Chapter 16: Fearless Concurrency


With Rust’s ownership and type systems, many concurrency bugs become compile-time errors, instead of runtime errors.

Thread

An example of thread api usage. We use the std::thread::spawn and std::thread::join similar to most languages.

fn test_multi_thread() {
    let mut handlers = vec![];
    for _ in 1..10 {
        let handler = thread::spawn(|| {
            println!("Hello world!");
            thread::sleep(Duration::from_millis(1));
        });
        handlers.push(handler);
    }

    for handler in handlers {
        handler.join().unwrap();
    }
}

We may want to access to a variable in the closure from the main thread context. If such access requires ownership, we must explicitly mark the thread body (the closure) with move keyword

fn test_move_to_thread() {
    let mut handlers = vec![];
    for i in 1..10 {
        // the move keyword will force the spawned thread to take ownership of i
        let my_struct = MyStruct { val: i };
        println!("{:?}", my_struct);
        let handler = thread::spawn(move || {
            println!("[{:?}] Hello world!", my_struct);
            thread::sleep(Duration::from_millis(1));
        });
        // This line will cause an error b/c my_struct is moved into the spawned thread at this
        // point
        // println!("{:?}", my_struct);
        handlers.push(handler);
    }

    for handler in handlers {
        handler.join().unwrap();
    }
}

Note that, since move transfer ownership from main thread to the spawned thread, we won’t be able to access the variable after creating the thread.

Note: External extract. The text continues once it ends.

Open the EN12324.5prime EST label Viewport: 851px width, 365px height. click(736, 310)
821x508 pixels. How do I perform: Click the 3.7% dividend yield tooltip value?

Message-Passing Concurrency

Rust std provides a mpsc channel:

let (tx, rv) = mpsc::Channel();

tx is for “transmitter”, and rv is for “receiver”.

We can send / receive using send and recv

fn send_recv_block() {
    let (tx, rx): (Sender<i32>, Receiver<i32>) = mpsc::channel();
    let val = 42;
    tx.send(val).unwrap();
    println!("Send: {}", val);
    let received = rx.recv().unwrap();
    println!("Recv: {}", received);
}

Sender won’t block and receiver will.

We can send in one thread and receive in another thread.

fn spsc_basic() {
    // There is no need to explicitly annotate the type in this example
    // We are doing this only for illustration purpose
    let (tx, rx): (Sender<String>, Receiver<String>) = mpsc::channel();

    let handle = thread::spawn(move || {
        let val = String::from("hi");
        println!("Send: {}", val);
        tx.send(val).unwrap();
        // This line will cause error b/c the ownership of `val` is taken by `tx.send()`
        // println!("Send: {}", val);
    });

    handle.join().unwrap();

    let received = rx.recv().unwrap();
    println!("Recv: {}", received);

    println!("Done!");
}

Sender will take ownership of the sent value, so move must be used when declaring the thread’s body (a closure). Intuitively, this makes sense because if we send something to someone, we don’t hold that something anymore afterwards.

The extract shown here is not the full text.